The man took off his glasses and rubbed at his eyes, which had begun to water at this point. Putting his glasses back on, he got out of his chair and began to pace, keeping his eyes on this girl, who had released his greatest emotion out of Pandora's box. He cleared his throat. "This knowledge-"

"Everybody has a secret. Something they hold back from the world for one reason or another. Sometimes they hide their secrets with makeup. Other times it's clothing, or wealth. But, in some cases, they just hide their secret in the back of their minds and carry on their daily business like nothing has happened. They create a fa├žade of normalcy. They go out in the world with their masks, and the sad part is, people believe them. Society is a costume ball. The reality is, if we don't expose ourselves, the knowledge will fester away at our brains, and we will actually think we are living amazing lives. So when the drama pokes through, the impact is that much greater. To know yourself and accept yourself is the greatest knowledge of all." She looked up at the man, who could not stop staring at this teenage prophet. He finally found the words he needed to respond.

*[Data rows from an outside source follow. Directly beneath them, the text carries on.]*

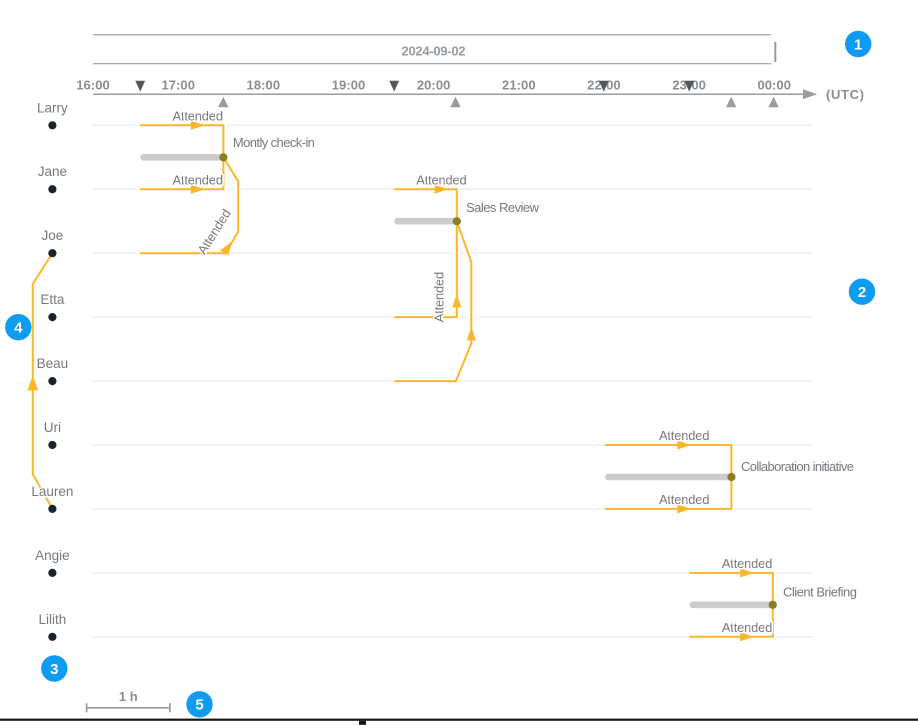  Describe the element at coordinates (820, 592) in the screenshot. I see `svg-text: Client Briefing` at that location.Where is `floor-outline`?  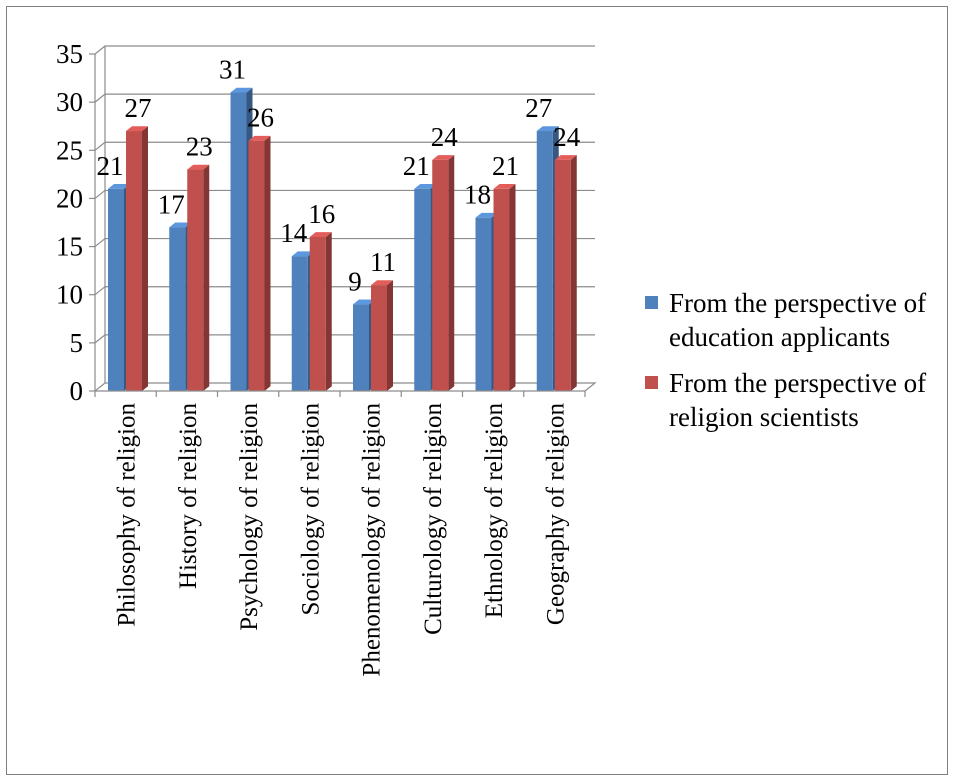 floor-outline is located at coordinates (346, 387). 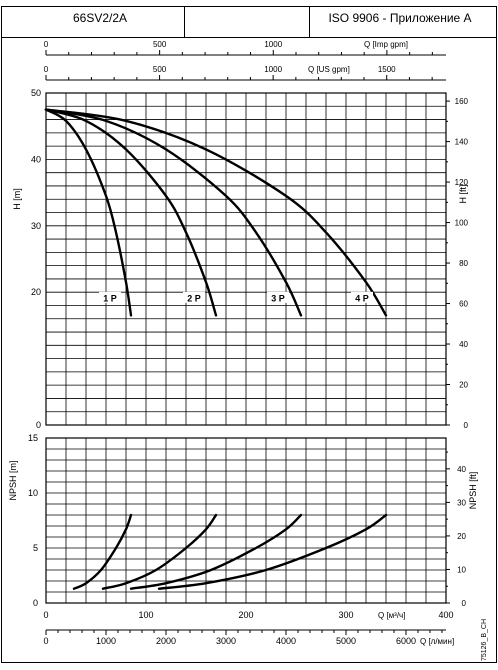 I want to click on x2-axis-label: Q [л/мин], so click(x=437, y=642).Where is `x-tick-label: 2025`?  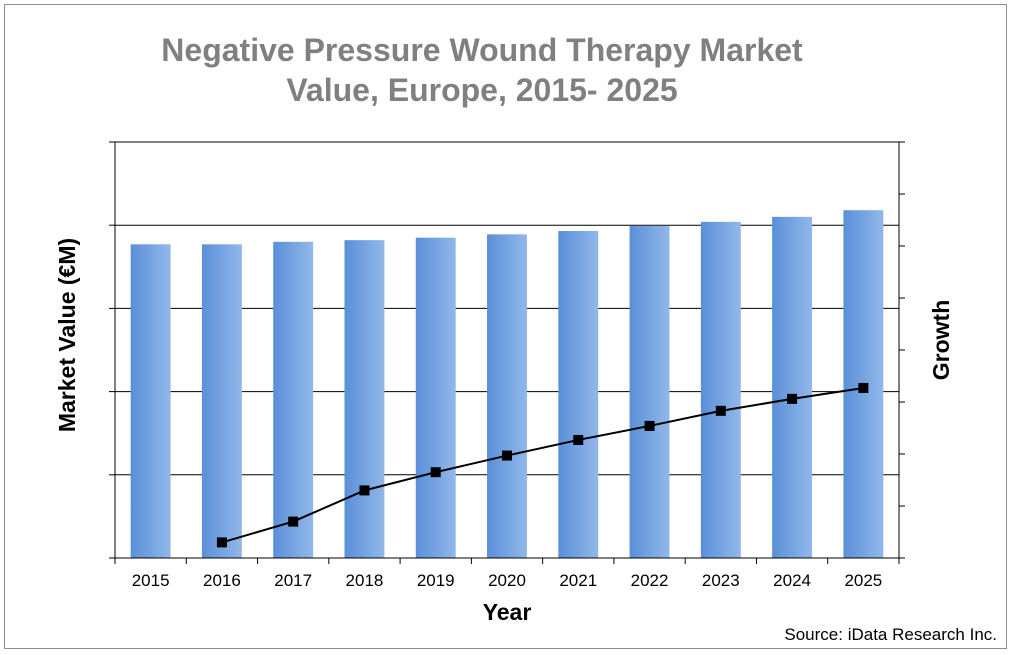
x-tick-label: 2025 is located at coordinates (863, 580). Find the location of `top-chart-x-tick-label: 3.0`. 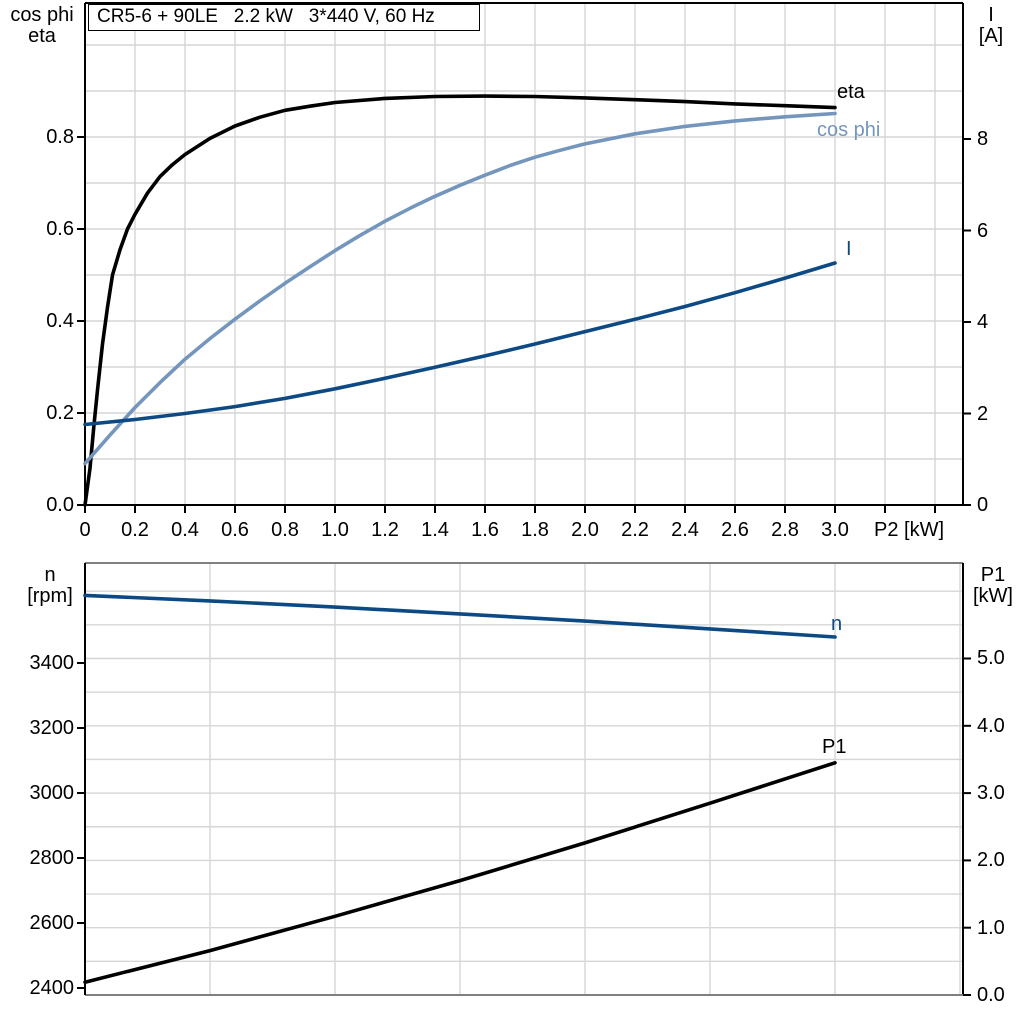

top-chart-x-tick-label: 3.0 is located at coordinates (835, 530).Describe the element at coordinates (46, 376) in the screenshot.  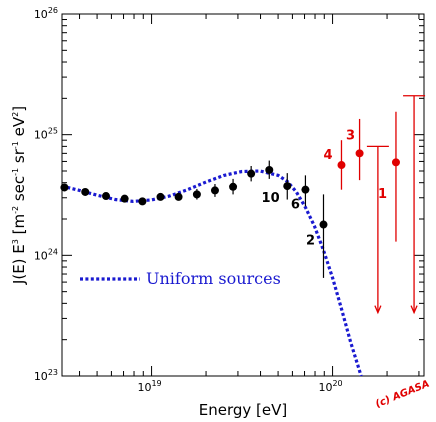
I see `y-tick-label: 1023` at that location. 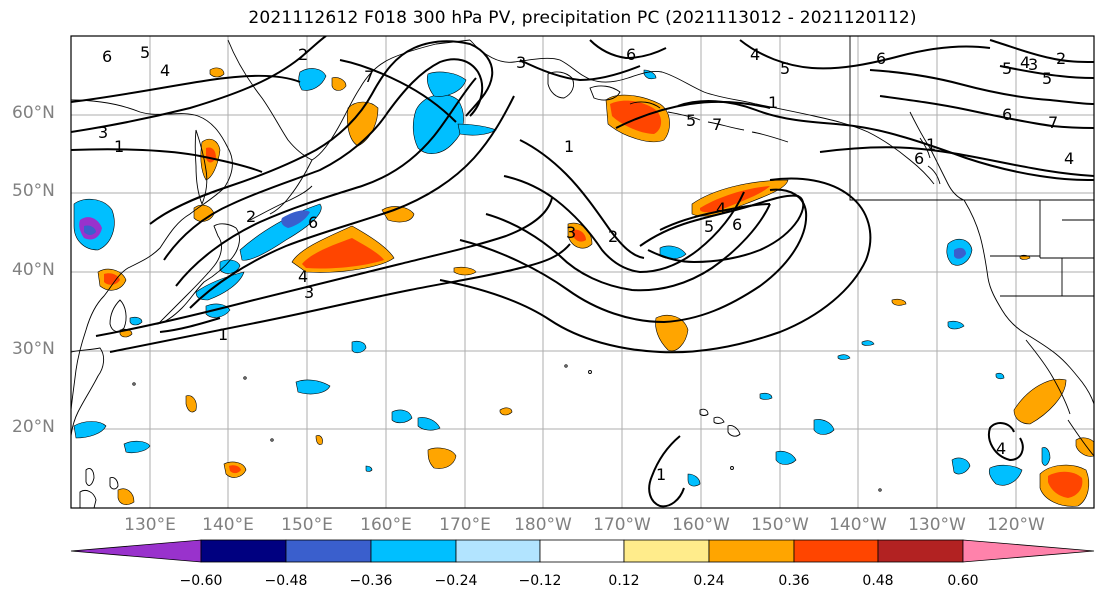 I want to click on longitude-label: 130°W, so click(x=937, y=525). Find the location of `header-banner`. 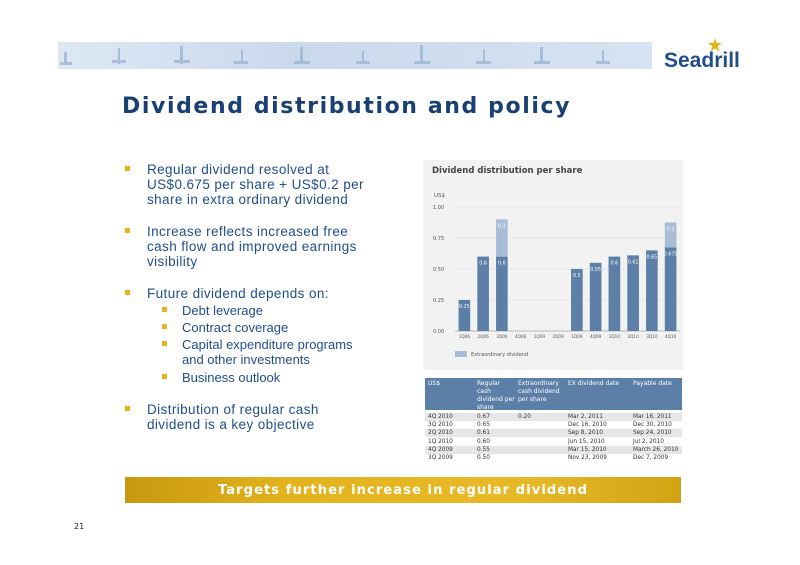

header-banner is located at coordinates (355, 56).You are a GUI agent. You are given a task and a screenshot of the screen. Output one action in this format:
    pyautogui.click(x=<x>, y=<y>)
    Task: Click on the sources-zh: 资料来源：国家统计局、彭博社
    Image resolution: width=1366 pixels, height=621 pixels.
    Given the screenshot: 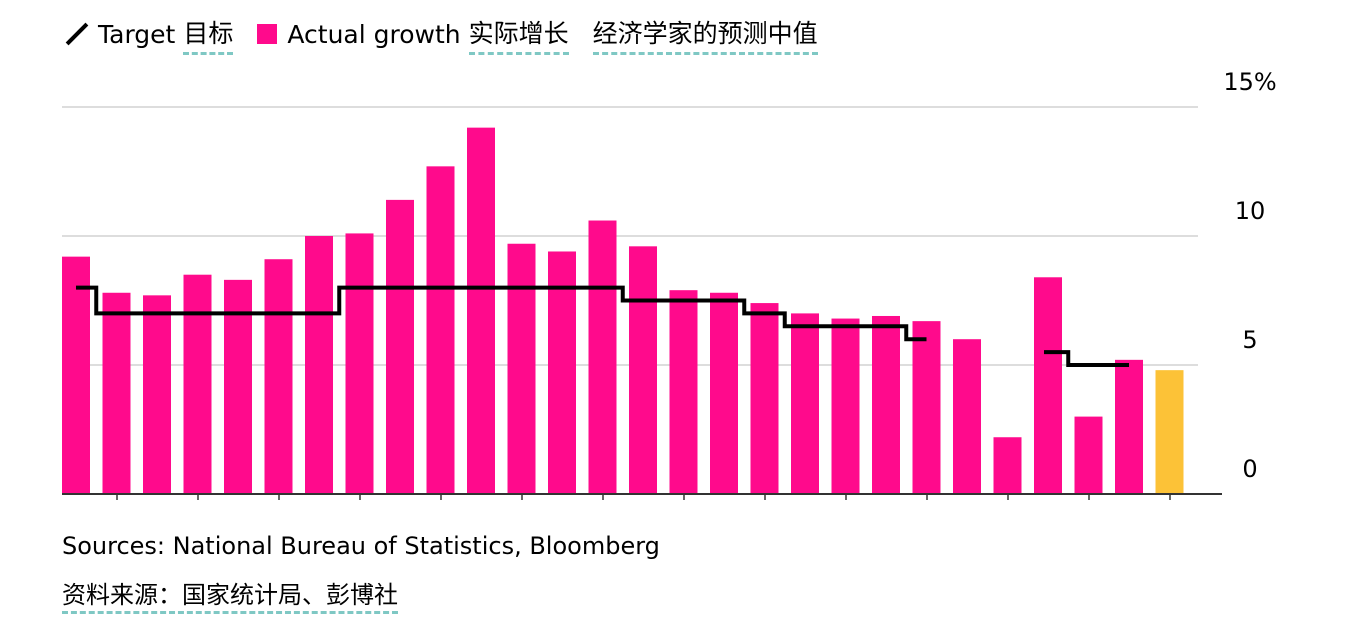 What is the action you would take?
    pyautogui.click(x=230, y=594)
     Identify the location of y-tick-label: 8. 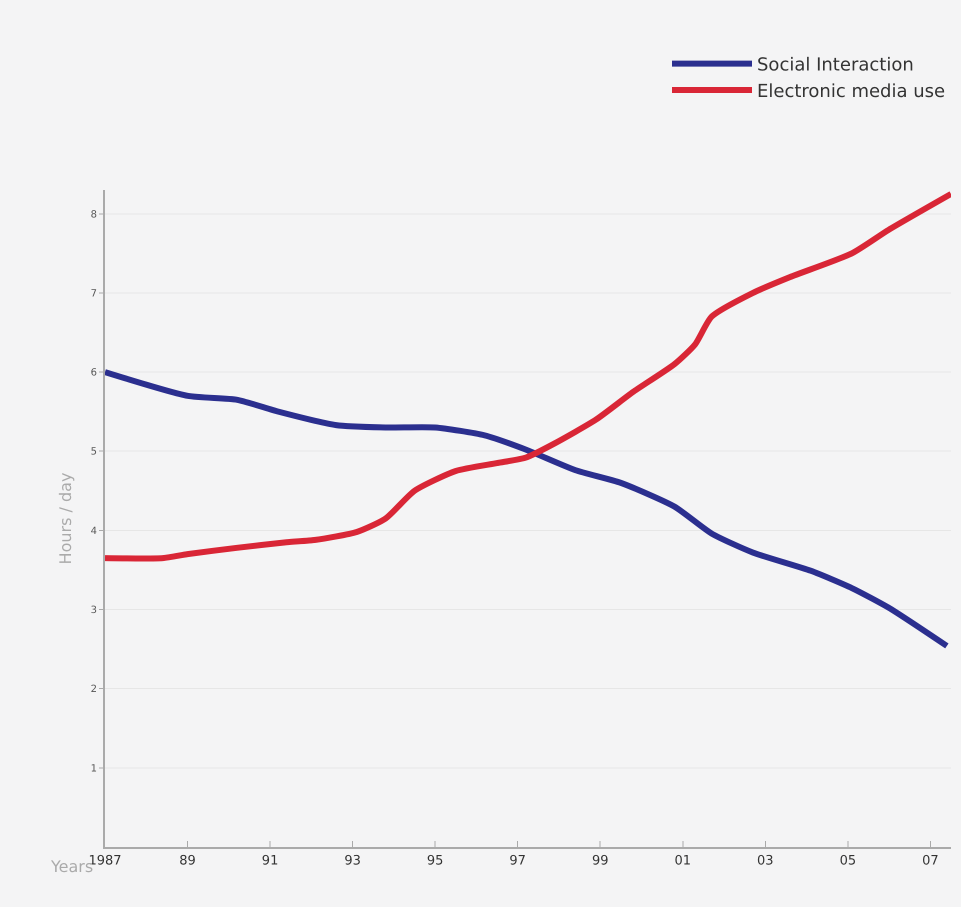
(94, 214).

"What is yours then? Your secret that you've been hiding?" She looked away, and he sat back down. "You said everyone had something to hide. What is yours?"

She stared off into a distant corner of the room, transfixed by an unknown speck on the ceiling. She breathed in, and seemed to force the air out as she looked away from the ceiling, bent over, and closed her eyes. She paused, then slowly looked up at the man, who sat waiting for a response. What he heard resonated in a tone of pure pain, as if the idea was too greatly saddening for speech to convey. "I have my game."

The man sat back. Pressing a button on his phone, he spoke to an unknown listener. "Please make sure the dosage for this patient is doubled." He looked back at the girl. Releasing the button, he motioned for her to leave.

She met her mother at the end of the hallway, who only stared at her like a dangerous animal. As they left the hospital, the girl noted that there were more bottles in the bag than before. It didn't matter. The game was always there. No amount of medication could conceal the truth. The truth that presented itself in her game.

The game that continued itself on the ride home.